▸ YOUR GOAL
Without any omission, reproduce the records that follow.

[Stored records]
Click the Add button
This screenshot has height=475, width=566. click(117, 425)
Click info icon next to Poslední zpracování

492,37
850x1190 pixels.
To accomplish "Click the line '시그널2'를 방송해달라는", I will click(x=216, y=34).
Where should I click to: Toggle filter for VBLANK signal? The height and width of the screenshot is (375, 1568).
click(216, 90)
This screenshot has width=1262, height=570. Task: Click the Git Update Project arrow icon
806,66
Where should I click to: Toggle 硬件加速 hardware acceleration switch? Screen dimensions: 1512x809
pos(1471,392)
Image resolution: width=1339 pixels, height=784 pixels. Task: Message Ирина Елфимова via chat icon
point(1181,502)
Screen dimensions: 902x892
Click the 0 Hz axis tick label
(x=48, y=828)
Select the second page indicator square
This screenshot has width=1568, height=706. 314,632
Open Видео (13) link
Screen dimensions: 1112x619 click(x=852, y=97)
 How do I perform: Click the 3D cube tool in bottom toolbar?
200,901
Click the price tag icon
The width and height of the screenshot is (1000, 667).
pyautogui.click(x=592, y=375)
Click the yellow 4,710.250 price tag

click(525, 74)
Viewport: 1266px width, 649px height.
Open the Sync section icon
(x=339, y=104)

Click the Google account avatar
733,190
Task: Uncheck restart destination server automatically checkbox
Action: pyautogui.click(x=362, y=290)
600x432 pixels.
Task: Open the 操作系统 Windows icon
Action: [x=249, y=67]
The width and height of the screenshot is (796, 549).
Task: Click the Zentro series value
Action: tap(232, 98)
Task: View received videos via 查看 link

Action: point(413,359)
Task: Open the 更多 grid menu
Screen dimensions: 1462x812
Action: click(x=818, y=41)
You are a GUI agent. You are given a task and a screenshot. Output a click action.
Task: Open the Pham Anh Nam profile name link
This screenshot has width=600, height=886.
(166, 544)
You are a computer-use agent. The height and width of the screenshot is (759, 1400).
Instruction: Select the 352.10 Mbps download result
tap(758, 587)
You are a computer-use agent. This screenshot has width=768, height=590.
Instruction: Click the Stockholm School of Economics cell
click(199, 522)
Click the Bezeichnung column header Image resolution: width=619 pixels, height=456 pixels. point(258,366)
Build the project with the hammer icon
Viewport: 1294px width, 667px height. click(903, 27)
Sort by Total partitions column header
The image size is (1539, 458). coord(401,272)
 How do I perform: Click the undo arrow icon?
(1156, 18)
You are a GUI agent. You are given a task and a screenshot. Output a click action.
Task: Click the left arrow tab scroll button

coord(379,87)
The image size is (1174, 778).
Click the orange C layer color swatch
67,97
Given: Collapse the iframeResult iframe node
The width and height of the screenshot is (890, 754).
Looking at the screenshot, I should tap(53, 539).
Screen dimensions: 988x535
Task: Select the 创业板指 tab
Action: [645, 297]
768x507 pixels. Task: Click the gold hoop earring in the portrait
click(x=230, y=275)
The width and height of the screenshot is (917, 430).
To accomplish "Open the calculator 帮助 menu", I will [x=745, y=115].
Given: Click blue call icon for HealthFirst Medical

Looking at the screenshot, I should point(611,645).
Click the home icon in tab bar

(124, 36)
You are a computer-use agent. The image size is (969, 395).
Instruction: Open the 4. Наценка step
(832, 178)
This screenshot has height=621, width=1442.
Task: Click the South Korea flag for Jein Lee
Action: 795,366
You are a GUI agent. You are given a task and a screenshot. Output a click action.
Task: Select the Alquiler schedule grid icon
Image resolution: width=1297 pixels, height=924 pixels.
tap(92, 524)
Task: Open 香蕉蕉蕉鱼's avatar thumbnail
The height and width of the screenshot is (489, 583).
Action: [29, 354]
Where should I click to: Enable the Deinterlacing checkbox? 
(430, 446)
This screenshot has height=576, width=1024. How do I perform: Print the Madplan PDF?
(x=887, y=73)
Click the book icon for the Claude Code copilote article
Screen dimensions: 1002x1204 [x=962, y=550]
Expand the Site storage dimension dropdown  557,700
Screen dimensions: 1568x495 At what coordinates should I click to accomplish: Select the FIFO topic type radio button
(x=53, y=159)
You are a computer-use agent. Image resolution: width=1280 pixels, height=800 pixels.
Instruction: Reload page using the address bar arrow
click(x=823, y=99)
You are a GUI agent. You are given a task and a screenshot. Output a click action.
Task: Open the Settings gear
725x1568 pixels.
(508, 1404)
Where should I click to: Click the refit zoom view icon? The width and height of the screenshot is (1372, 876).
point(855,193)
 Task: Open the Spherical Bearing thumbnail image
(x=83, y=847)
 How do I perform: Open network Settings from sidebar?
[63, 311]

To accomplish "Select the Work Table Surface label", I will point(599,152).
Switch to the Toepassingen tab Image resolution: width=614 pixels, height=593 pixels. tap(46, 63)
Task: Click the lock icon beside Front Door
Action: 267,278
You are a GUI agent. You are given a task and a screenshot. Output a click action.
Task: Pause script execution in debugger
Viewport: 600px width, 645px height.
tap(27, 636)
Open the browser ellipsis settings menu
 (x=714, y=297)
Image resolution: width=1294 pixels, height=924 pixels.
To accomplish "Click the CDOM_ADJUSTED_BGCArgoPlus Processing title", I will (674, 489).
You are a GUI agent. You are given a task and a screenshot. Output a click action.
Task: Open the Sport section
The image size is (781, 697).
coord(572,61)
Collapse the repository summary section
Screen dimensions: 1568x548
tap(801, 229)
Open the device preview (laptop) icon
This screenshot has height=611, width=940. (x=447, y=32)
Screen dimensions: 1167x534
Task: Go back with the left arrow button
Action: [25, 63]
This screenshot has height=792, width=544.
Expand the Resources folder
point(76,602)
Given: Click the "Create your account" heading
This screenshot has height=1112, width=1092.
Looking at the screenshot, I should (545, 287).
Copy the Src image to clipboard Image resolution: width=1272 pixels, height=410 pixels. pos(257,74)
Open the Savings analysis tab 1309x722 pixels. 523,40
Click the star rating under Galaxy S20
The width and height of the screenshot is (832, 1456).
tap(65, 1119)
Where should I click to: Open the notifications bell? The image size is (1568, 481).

▸ WRITTEN ANSWER
Click the Add button
This screenshot has height=475, width=566. click(117, 425)
Click info icon next to Poslední zpracování

492,37
850x1190 pixels.
To accomplish "Click the line '시그널2'를 방송해달라는", I will click(x=216, y=34).
Where should I click to: Toggle filter for VBLANK signal? The height and width of the screenshot is (375, 1568).
click(216, 90)
This screenshot has width=1262, height=570. Task: Click the Git Update Project arrow icon
806,66
Where should I click to: Toggle 硬件加速 hardware acceleration switch? Screen dimensions: 1512x809
pos(1471,392)
Image resolution: width=1339 pixels, height=784 pixels. Task: Message Ирина Елфимова via chat icon
point(1181,502)
Screen dimensions: 902x892
Click the 0 Hz axis tick label
(x=48, y=828)
Select the second page indicator square
This screenshot has width=1568, height=706. 314,632
Open Видео (13) link
Screen dimensions: 1112x619 click(x=852, y=97)
 How do I perform: Click the 3D cube tool in bottom toolbar?
200,901
Click the price tag icon
The width and height of the screenshot is (1000, 667).
pyautogui.click(x=592, y=375)
Click the yellow 4,710.250 price tag

click(525, 74)
Viewport: 1266px width, 649px height.
Open the Sync section icon
(x=339, y=104)

Click the Google account avatar
733,190
Task: Uncheck restart destination server automatically checkbox
Action: pyautogui.click(x=362, y=290)
600x432 pixels.
Task: Open the 操作系统 Windows icon
Action: [x=249, y=67]
The width and height of the screenshot is (796, 549).
Task: Click the Zentro series value
Action: tap(232, 98)
Task: View received videos via 查看 link

Action: point(413,359)
Task: Open the 更多 grid menu
Screen dimensions: 1462x812
Action: click(x=818, y=41)
You are a GUI agent. You are given a task and a screenshot. Output a click action.
Task: Open the Pham Anh Nam profile name link
This screenshot has width=600, height=886.
(166, 544)
You are a computer-use agent. The height and width of the screenshot is (759, 1400).
Instruction: Select the 352.10 Mbps download result
tap(758, 587)
You are a computer-use agent. This screenshot has width=768, height=590.
Instruction: Click the Stockholm School of Economics cell
click(199, 522)
Click the Bezeichnung column header Image resolution: width=619 pixels, height=456 pixels. point(258,366)
Build the project with the hammer icon
Viewport: 1294px width, 667px height. click(903, 27)
Sort by Total partitions column header
The image size is (1539, 458). coord(401,272)
 How do I perform: Click the undo arrow icon?
(1156, 18)
You are a GUI agent. You are given a task and a screenshot. Output a click action.
Task: Click the left arrow tab scroll button

coord(379,87)
The image size is (1174, 778).
Click the orange C layer color swatch
67,97
Given: Collapse the iframeResult iframe node
The width and height of the screenshot is (890, 754).
Looking at the screenshot, I should tap(53, 539).
Screen dimensions: 988x535
Task: Select the 创业板指 tab
Action: [645, 297]
768x507 pixels. Task: Click the gold hoop earring in the portrait
click(x=230, y=275)
The width and height of the screenshot is (917, 430).
To accomplish "Open the calculator 帮助 menu", I will [x=745, y=115].
Given: Click blue call icon for HealthFirst Medical

Looking at the screenshot, I should point(611,645).
Click the home icon in tab bar

(124, 36)
You are a computer-use agent. The image size is (969, 395).
Instruction: Open the 4. Наценка step
(832, 178)
This screenshot has height=621, width=1442.
Task: Click the South Korea flag for Jein Lee
Action: 795,366
You are a GUI agent. You are given a task and a screenshot. Output a click action.
Task: Select the Alquiler schedule grid icon
Image resolution: width=1297 pixels, height=924 pixels.
tap(92, 524)
Task: Open 香蕉蕉蕉鱼's avatar thumbnail
The height and width of the screenshot is (489, 583).
Action: [29, 354]
Where should I click to: Enable the Deinterlacing checkbox? 
(430, 446)
This screenshot has height=576, width=1024. How do I perform: Print the Madplan PDF?
(x=887, y=73)
Click the book icon for the Claude Code copilote article
Screen dimensions: 1002x1204 [x=962, y=550]
Expand the Site storage dimension dropdown  557,700
Screen dimensions: 1568x495 At what coordinates should I click to accomplish: Select the FIFO topic type radio button
(x=53, y=159)
You are a computer-use agent. Image resolution: width=1280 pixels, height=800 pixels.
Instruction: Reload page using the address bar arrow
click(x=823, y=99)
You are a GUI agent. You are given a task and a screenshot. Output a click action.
Task: Open the Settings gear
725x1568 pixels.
(508, 1404)
Where should I click to: Click the refit zoom view icon? The width and height of the screenshot is (1372, 876).
point(855,193)
 Task: Open the Spherical Bearing thumbnail image
(x=83, y=847)
 How do I perform: Open network Settings from sidebar?
[63, 311]

To accomplish "Select the Work Table Surface label", I will point(599,152).
Switch to the Toepassingen tab Image resolution: width=614 pixels, height=593 pixels. tap(46, 63)
Task: Click the lock icon beside Front Door
Action: 267,278
You are a GUI agent. You are given a task and a screenshot. Output a click action.
Task: Pause script execution in debugger
Viewport: 600px width, 645px height.
tap(27, 636)
Open the browser ellipsis settings menu
 (x=714, y=297)
Image resolution: width=1294 pixels, height=924 pixels.
To accomplish "Click the CDOM_ADJUSTED_BGCArgoPlus Processing title", I will (674, 489).
You are a GUI agent. You are given a task and a screenshot. Output a click action.
Task: Open the Sport section
The image size is (781, 697).
coord(572,61)
Collapse the repository summary section
Screen dimensions: 1568x548
tap(801, 229)
Open the device preview (laptop) icon
This screenshot has height=611, width=940. (x=447, y=32)
Screen dimensions: 1167x534
Task: Go back with the left arrow button
Action: [25, 63]
This screenshot has height=792, width=544.
Expand the Resources folder
point(76,602)
Given: Click the "Create your account" heading
This screenshot has height=1112, width=1092.
Looking at the screenshot, I should (545, 287).
Copy the Src image to clipboard Image resolution: width=1272 pixels, height=410 pixels. pos(257,74)
Open the Savings analysis tab 1309x722 pixels. 523,40
Click the star rating under Galaxy S20
The width and height of the screenshot is (832, 1456).
tap(65, 1119)
Where should I click to: Open the notifications bell? The image size is (1568, 481).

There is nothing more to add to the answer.